LSH FAIR fellow: Kristoffer Basse

Bio

Dr. Kristoffer Basse is a research technician working primarily with mass spectrometry applications, operating instrument and providing bioinformatics support for various projects. He holds a PhD in nuclear magnetic resonance spectroscopy, which focussed on pulse sequence development, and has worked in the maintenance and utilisation of a wide range of analytical instrumentation, as well as provided support for data analysis, for almost a decade.

His current work involves every aspect of the proteomics pipeline from sample collection/preparation to mass spectrometry data acquisition and the associated data analysis. He is further in the process of setting up a mass spectrometry imaging capability in the lab to enable, e.g., drug and lipid distribution studies.

As a computer and bioinformatics expert, Dr. Basse has experience with a wide range of IT systems and bioinformatics tools and is involved in the development of several data analysis programs. He has programming experience in multiple programming and scripting languages, such as Python, Tcl, C++, Rust, and R, and acts as a data custodian for all the instruments under his purview.

Use Case Title

Development and implementation of PASTAQ for FAIR-oriented mass spectrometry signal quantification.

Use Case Description

The purpose of the use case is to continue the development of the PASTAQ software package to provide data pre-processing and signal quantification for proteomics and metabolomics mass spectrometry data in a wide range of data formats, and provide output in an open and interoperable format.

This will involve building data structures compatible with a wide range of available parameter sets, and writing analysis routines capable of handling both data obtained using data-dependent acquisition and data-independent acquisition, the latter of which produces much more complex output but in return removes the inherent bias involved in selecting precursors for fragmentation.

PASTAQ also needs to be able to extract peak information from data stored in both profile and centroided mode. These differ in the amount of stored detail, with profile mode providing full characterisation of peaks in the mass-to-charge (m/z) dimension, while centroided mode only stores information about the peak location and intensity, but not the width of the peak in the m/z dimension.
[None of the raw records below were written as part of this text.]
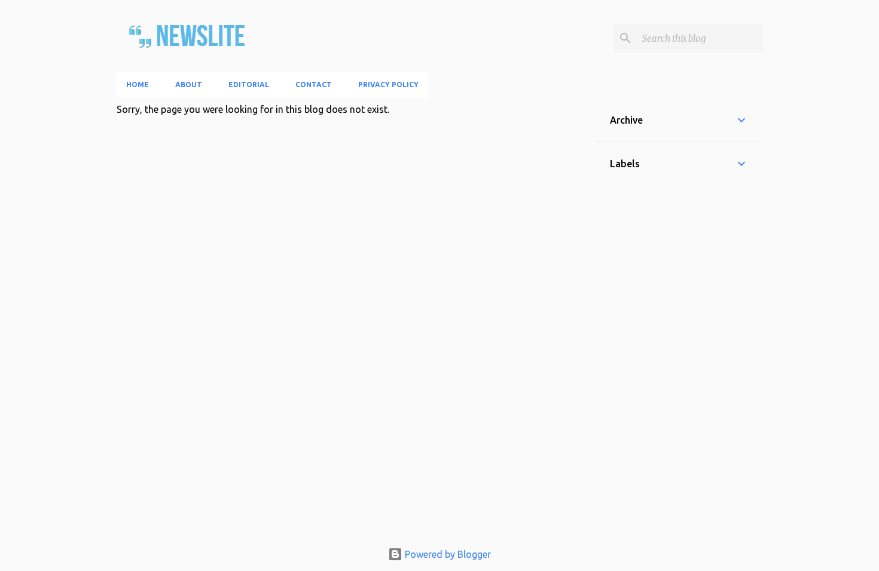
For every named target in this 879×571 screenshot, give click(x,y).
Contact (313, 84)
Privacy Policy (388, 84)
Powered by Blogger (446, 554)
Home (137, 84)
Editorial (248, 84)
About (188, 84)
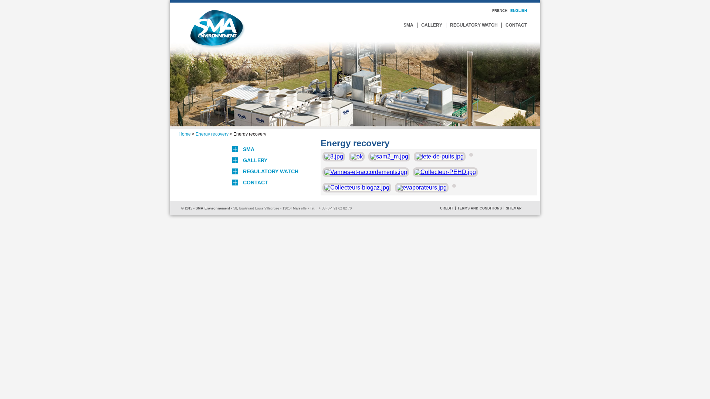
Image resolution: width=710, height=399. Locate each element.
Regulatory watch (474, 25)
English (518, 10)
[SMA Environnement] (217, 46)
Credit (446, 208)
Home (185, 134)
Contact (516, 25)
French (499, 10)
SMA (408, 25)
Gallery (431, 25)
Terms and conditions (479, 208)
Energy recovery (212, 134)
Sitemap (513, 208)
Analysis of centroided data may require that the data be transformed into pseudo-profile data through Gaussian splatting using theoretical standard deviations for the peak width, which can be obtained from the resolution of the mass spectrometer. Apart from the development of PASTAQ itself, a downstream goal would be to facilitate the incorporation of PASTAQ into data analysis pipelines using workflow management systems like nextflow to control the flow of data between pipeline components.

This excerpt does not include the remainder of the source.